Some people thought this was a reduction in the number of MLAs, but it keeps it exactly the same at 87. The 42 federal ridings elect 2 MLAs each, which gives us 84. Add in the 3 party leaders, and we’re back to 87. It might go down or up by one as the fortunes of the smaller parties go, and that would depend in large part what threshold the parties had to meet to get their leader into the legislature, but it’ll stay approximately the same. I think people will understand that having the leaders represent a small riding when they’re supposed to represent the entire province doesn’t make much sense, and is actually one of the most confusing elements of FPTP for people. People already think of the Premier as the province’s leader and don’t think much about the fact that party leaders are somehow also supposed to represent the tens of thousands of people in their riding in their spare time.
Having leaders be elected to represent the entire province was inspired by PEI’s FPTP+Leaders system. It was a terrible system because it wasn’t proportional, but the +Leaders component itself got more and more intriguing the longer I reflected on it. And it makes sense, why should party leaders represent a riding or a region if their duties are province-wide? Under STV they’d still represent a region. Under MMP they’d likely represent a riding, or be picked off a party list that (in a BC implementation) would have them representing a region. Don’t we want our party leaders focused on what’s best for the whole province, not just one riding or just one region? If so, let’s make our system work in a way that reflects that.
Any region where one party won almost all the seats will create some re-election problems for some incumbents. In the Interior where the Liberals won almost all the seats, up-island where the NDP won most of the seats, and other similar areas, there may not be enough seats to go around for all the incumbents if they all run again. However, it’s unusual for all the incumbents to run again, so that may alleviate the problem somewhat. However, in areas like Greater Victoria and parts of the Lower Mainland where they’re competitive between two or more parties, the MLAs for those parties will correctly believe that two of them can run in one of the new ridings and that there’s a good chance they’ll both win (because the area is divided, and because they have name recognition due to their incumbency advantage). And this is an issue whenever changing systems, and this system suffers it less than most.
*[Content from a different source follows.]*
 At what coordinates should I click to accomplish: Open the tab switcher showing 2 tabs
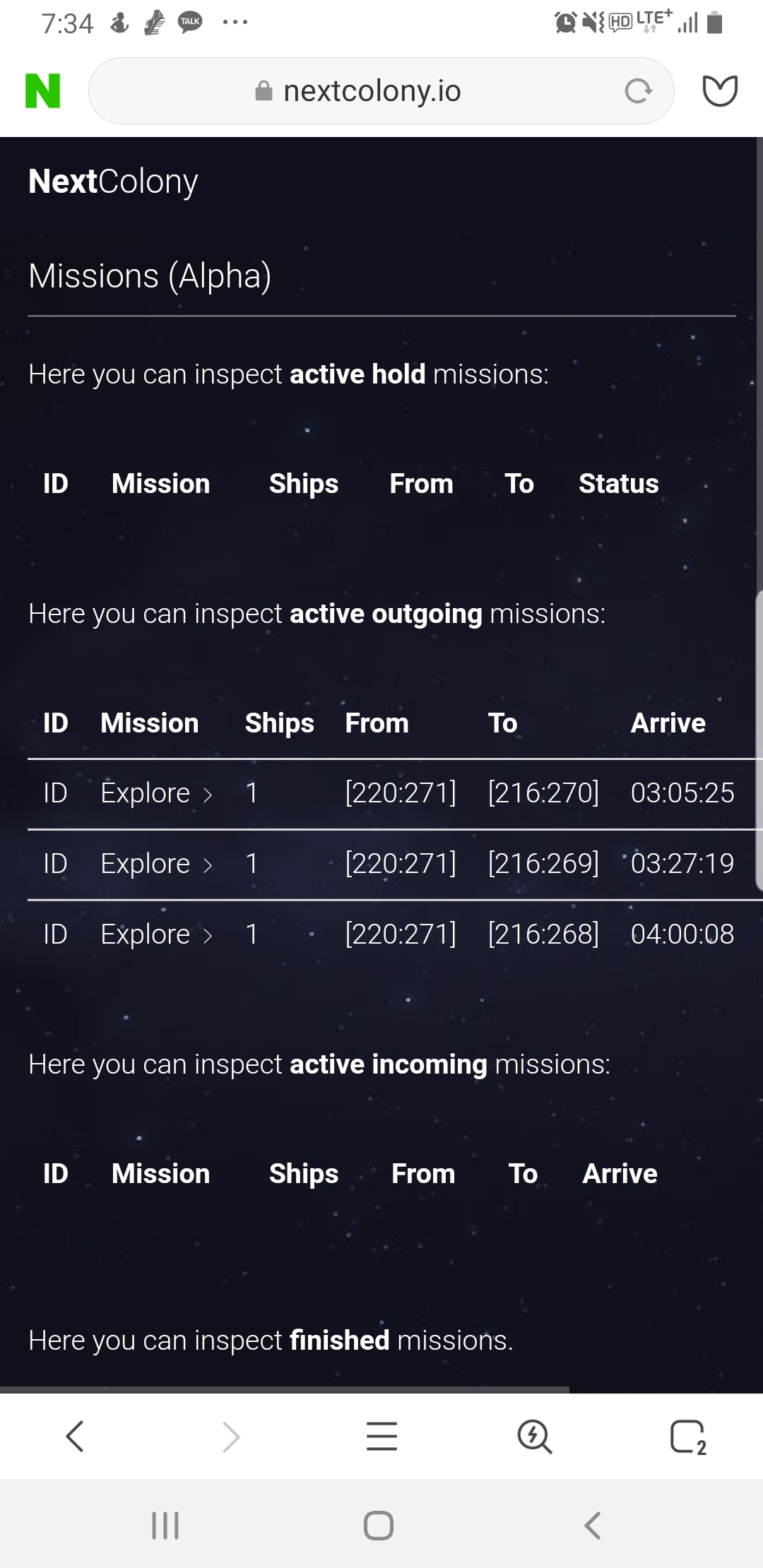687,1437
There was some question about the branding. I thought about calling it dual-member plurality, but there’s already a largely unrelated system called DMP. I thought about calling it multi-member plurality, but there’s already a system called MMP. I then settled on Multi-Member Majority because M3 because it gets across the idea of what we’re trying to do, which is to make sure a majority of the voters are directly represented in each riding thanks to multi-member districts. But I got some feedback that it would be good to break out of the alphabet soup that is so closely associated with proportional representation, and one small focus group later we had the final branding of “EasyPR”.
Thank you to all who responded with comments and questions!